- Page excerpt
• • • • • • •

In my book Change and Gestalt Psychotherapy, I affirm that conceptualizing behavior as a movement is fundamental to answer human questions, whether experiential or theoretical. From this concept, I draw implications for the human process, its development, its problems, and its treatment. Being-in-the-world implies changing, moving, and the continuity of change is fundamental, since human development is a continuation of denied theses, affirmed antitheses, syntheses constituting new theses, antitheses, etc. in other words, human development is change, it is overcoming the established, the context of adjustment; it is updating oneself, responding to the questions, to the stimuli of being-in-the-world.
Change not always encompasses the scope of availability and, although it is always decontextualization, it can create maintenance or a rigid organization. In divided structures, pulverized in symptoms, change can correspond to the neutralization of possibilities, where problems are transformed into justifications and then stagnation establishes itself, positioning arise, creating static perceptual contexts, which are autoreferenced.
In situations of permanence and stagnation, there are exchanges, which do not correspond to changes, only substitutions. When the contexts remain, everything is perceived as a function of this permanence. All perception (Gestalt Psychology) is given in terms of Figure/Ground, we perceive the Figural element, while the Background (Ground) is never perceived, although it is the contextual structuring of perception; there is reversibility, which means Figure turns into Ground and vice-versa: we perceive a person in the street, for example, the person is Figure and the street is Ground; when the attention is focused on the street, the street becomes Figure and the person becomes Ground.
This reversibility is the dynamics of the perceptual process. Staticism breaks the dynamics, generating the permanence of the Ground, of the frame, creating a series of stigmas, of prejudices, as much as certainties and confidence. To think of someone as ‘coming from a good family’, being ‘good-looking’, always gentle, polite, without realizing that the person may be a manipulator, a stubborn liar - even when being a direct victim of his/her manipulations - is a very common example of perceptual stagnation: the determinant of perception is the maintained frame (‘good family’, ‘good-looking’, ‘gentle’, ‘polite’). Everything is perceived in the context of this variation: transformation of what is evident, contrary to all previous certainties, into irrelevant data.

• • • • • • •

- Information supplied
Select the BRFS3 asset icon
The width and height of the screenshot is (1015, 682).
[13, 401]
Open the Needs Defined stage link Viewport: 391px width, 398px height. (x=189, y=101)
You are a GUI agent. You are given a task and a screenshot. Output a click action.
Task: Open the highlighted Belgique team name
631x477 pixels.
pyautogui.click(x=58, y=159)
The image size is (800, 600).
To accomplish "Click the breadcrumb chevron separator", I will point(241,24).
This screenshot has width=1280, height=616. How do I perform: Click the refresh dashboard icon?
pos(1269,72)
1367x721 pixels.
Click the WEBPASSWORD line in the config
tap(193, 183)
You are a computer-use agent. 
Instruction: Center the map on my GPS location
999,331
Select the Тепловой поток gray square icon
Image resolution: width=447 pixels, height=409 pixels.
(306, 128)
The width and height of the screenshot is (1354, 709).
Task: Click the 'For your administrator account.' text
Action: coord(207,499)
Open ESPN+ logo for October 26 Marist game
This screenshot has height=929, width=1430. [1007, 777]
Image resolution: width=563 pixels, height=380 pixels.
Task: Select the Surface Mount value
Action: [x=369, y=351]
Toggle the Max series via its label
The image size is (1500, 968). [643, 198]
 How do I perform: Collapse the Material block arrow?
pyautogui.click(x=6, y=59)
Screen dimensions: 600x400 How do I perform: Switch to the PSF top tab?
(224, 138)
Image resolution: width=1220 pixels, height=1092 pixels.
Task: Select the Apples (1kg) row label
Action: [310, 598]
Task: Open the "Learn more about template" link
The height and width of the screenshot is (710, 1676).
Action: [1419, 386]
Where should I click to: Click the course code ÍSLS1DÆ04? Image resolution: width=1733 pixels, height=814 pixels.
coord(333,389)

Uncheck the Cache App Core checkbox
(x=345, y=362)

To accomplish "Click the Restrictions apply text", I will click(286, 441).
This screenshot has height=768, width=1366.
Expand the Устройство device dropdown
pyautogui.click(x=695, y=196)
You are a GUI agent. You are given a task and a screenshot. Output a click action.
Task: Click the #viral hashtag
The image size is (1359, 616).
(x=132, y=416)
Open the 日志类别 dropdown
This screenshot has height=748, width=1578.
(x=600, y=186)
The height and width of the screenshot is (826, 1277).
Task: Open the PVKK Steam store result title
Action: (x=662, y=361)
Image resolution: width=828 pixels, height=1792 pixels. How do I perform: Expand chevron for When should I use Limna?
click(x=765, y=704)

• • • • • • •

- Tasks for this exercise
a. In the passage on change and perception, why is the continuity of change fundamental? Answer in one to three sentences.
b. Answer these questions about the passage on change and perception:
(i) In situations of permanence and stagnation, what do exchanges correspond to?
(ii) In the street example, what becomes Figure when attention is focused on the street?
(iii) What is described as the dynamics of the perceptual process?
c. Print word for word the part of the passage on change and perception that opens with the words containing "This reversibility is" and closes with "into irrelevant data.".

- Responses to the tasks
a. The continuity of change is fundamental because human development is a continuation of denied theses, affirmed antitheses, and syntheses that form new theses. Human development is therefore itself change: overcoming the established and updating oneself in response to the stimuli of being-in-the-world.

b.
(i) They correspond only to substitutions, not to changes.
(ii) The street becomes Figure, and the person becomes Ground.
(iii) Reversibility, the turning of Figure into Ground and vice versa.

c.
This reversibility is the dynamics of the perceptual process. Staticism breaks the dynamics, generating the permanence of the Ground, of the frame, creating a series of stigmas, of prejudices, as much as certainties and confidence. To think of someone as ‘coming from a good family’, being ‘good-looking’, always gentle, polite, without realizing that the person may be a manipulator, a stubborn liar - even when being a direct victim of his/her manipulations - is a very common example of perceptual stagnation: the determinant of perception is the maintained frame (‘good family’, ‘good-looking’, ‘gentle’, ‘polite’). Everything is perceived in the context of this variation: transformation of what is evident, contrary to all previous certainties, into irrelevant data.